Support Vector Machine (P1)

In this tutorial, we learn how to model the problem of classifying two clouds of data points as an optimization problem, which is known as the Support Vector Machines (SVM) problem. We also provide the Python code using Scikit-Learn to solve this problem.

SVM is a supervised machine learning algorithm used for classification tasks. It aims to find a hyperplane that separates the input data points based on their labels.

In the SVM problem, we are given a set of data points represented as $(x_i, y_i) \in \mathbb{R}^n \times \{-1, 1\}$, where $x_i$ is the input feature vector and $y_i$ is its corresponding label. The objective of SVM is to find a hyperplane associated with two parameters $(w, b) \in \mathbb{R}^n \times \mathbb{R}$ that can effectively separate the data points based on their labels. The hyperplane is defined as $P = \{x \in \mathbb{R}^n: \langle w, x\rangle + b = 0\}$, where $\langle w, z\rangle$ denotes the dot product of vectors $w$ and $z$.
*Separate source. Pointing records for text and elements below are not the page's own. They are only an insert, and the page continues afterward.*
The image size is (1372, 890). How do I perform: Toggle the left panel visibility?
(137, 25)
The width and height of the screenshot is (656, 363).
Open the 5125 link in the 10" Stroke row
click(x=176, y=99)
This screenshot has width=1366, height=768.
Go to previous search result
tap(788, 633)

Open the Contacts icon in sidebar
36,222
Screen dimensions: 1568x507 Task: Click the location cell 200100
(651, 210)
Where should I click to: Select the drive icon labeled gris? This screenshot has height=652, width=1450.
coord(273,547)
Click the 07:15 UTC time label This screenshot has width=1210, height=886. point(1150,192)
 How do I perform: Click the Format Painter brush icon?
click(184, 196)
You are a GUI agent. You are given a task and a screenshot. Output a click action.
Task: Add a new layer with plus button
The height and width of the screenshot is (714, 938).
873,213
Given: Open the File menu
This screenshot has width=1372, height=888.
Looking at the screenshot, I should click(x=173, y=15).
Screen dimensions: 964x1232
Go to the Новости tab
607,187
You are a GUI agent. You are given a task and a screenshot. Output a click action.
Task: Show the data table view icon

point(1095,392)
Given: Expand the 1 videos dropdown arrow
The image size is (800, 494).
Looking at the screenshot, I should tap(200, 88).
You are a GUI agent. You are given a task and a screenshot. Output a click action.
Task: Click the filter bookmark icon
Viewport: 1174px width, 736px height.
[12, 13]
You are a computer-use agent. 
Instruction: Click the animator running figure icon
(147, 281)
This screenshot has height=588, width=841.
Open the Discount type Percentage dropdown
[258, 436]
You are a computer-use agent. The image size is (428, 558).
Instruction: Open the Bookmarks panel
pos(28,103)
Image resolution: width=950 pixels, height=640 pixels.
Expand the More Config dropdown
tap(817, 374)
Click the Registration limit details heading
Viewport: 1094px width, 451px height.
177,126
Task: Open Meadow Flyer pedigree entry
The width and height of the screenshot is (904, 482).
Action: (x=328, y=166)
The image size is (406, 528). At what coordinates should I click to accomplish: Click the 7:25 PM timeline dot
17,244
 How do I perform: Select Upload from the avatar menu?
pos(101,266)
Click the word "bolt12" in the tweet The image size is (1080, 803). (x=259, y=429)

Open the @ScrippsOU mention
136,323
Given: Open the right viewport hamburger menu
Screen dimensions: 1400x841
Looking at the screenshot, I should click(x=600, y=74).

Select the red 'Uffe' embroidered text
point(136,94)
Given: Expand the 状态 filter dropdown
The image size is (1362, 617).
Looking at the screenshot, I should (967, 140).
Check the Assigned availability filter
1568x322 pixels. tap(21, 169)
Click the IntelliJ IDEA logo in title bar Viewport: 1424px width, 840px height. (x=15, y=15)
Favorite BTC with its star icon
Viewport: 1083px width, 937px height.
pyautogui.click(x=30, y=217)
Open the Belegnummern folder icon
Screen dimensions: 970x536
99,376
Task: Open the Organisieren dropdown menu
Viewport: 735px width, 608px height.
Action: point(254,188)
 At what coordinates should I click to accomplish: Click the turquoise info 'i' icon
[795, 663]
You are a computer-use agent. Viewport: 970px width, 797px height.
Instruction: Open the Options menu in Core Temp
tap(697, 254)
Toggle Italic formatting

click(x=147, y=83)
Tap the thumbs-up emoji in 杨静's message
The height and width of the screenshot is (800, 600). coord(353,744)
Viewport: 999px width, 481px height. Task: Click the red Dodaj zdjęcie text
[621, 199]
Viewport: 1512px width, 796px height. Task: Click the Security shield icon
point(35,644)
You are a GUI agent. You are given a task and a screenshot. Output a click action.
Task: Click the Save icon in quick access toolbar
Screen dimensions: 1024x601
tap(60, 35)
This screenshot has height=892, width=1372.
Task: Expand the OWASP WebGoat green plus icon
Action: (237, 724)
The goal is to find the hyperplane $P$ that maximizes the margin between the data points of different classes. That is to maximize $\gamma$ defined as $$\gamma = \min_{i=1,..., n} \gamma_i,$$where $\gamma_i$ is the distance from $x_i$ to $P$.

To derive the formula for $\gamma_i$, we can assume without loss of generality that for $y_i=+1$, we have $\langle w, x_i\rangle + b\geq 0$, then let $z_i = x_i - \gamma_i \frac{w}{||w||}$ be the projection of $x_i$ onto $P$, then $z_i\in P$, that is $\langle w, z_i\rangle + b= 0$. Solving this equation we obtain $\gamma_i = (\langle w, x_i\rangle + b)/||w||$. Similar for $y_i=-1$. We then obtain
$$\gamma_i = \frac{y_i(\langle w, x_i\rangle + b)}{||w||}.$$

Therefore, to find $(w, b)$ we solve the following problem
$$\begin{aligned} \max_\gamma \quad & \gamma\\ \text{ s.t. } \quad & \frac{y_i(\langle w, x_i\rangle + b)}{||w||} \geq \gamma \end{aligned}$$

By the change of variable $w' = w/(\gamma ||w||)$ and $b' = b/(\gamma ||w||)$, we observe that $\gamma =1/||w'||$ and the problem is therefore equivalent to
$$\begin{aligned} \min_{w, b} \quad & \frac{1}{2}||w'||^2\\ \text{ s.t. } \quad & y_i(\langle w', x_i\rangle + b') \geq 1. \end{aligned}$$

Code

import numpy as np
from sklearn import svm
import matplotlib.pyplot as plt

# 1. Generate data
def rotate(p, origin=(0, 0), degrees=0):
    p = p.T
    angle = np.deg2rad(degrees)
    R = np.array([[np.cos(angle), -np.sin(angle)],
                  [np.sin(angle),  np.cos(angle)]])
    o = np.atleast_2d(origin)
    p = np.atleast_2d(p)
    return np.squeeze((R @ (p.T-o.T) + o.T).T).T

def generate_points():
	np.random.seed(12) 
	p = np.random.uniform(low=-2, high=2, size=(500, 2)).T

	margin = 0.7
	pos = p[1]>=margin
	neg = p[1]<=-margin
	x_pos = p[:, pos]
	x_neg = p[:, neg]
	x_pos = rotate(x_pos, origin=(0, 0), degrees = 45)
	x_neg = rotate(x_neg, origin=(0, 0), degrees = 45)
        
	return x_pos, x_neg

x_pos, x_neg = generate_points()
n = x_pos.shape[1] + x_neg.shape[1]
X = np.hstack([x_pos, x_neg]).T
y = np.hstack([- np.ones(x_pos.shape[1]), np.ones(x_neg.shape[1])])
print(X.shape, y.shape)


# Step 2: Create and Train the SVM Model
model = svm.SVC(kernel='linear')
model.fit(X, y)
support_vectors = model.support_vectors_.T
w = model.coef_[0][0]
b = model.intercept_[0]


# Step 3. Plot
x_min, x_max = X.T[0].min(), X.T[0].max()
x_grid =  np.linspace(x_min, x_max, 100)
y_values = w*x_grid + b 
plt.plot(x_grid, y_values, ls="--", label="Decision boundary")

plt.scatter(support_vectors[0], support_vectors[1], label = "support vectors", color="red", edgecolors='black', s=300)
plt.scatter(x_pos[0], x_pos[1], label = "label +1")
plt.scatter(x_neg[0], x_neg[1], label = "label -1")
plt.legend()
plt.title('SVM for Classification')
plt.show()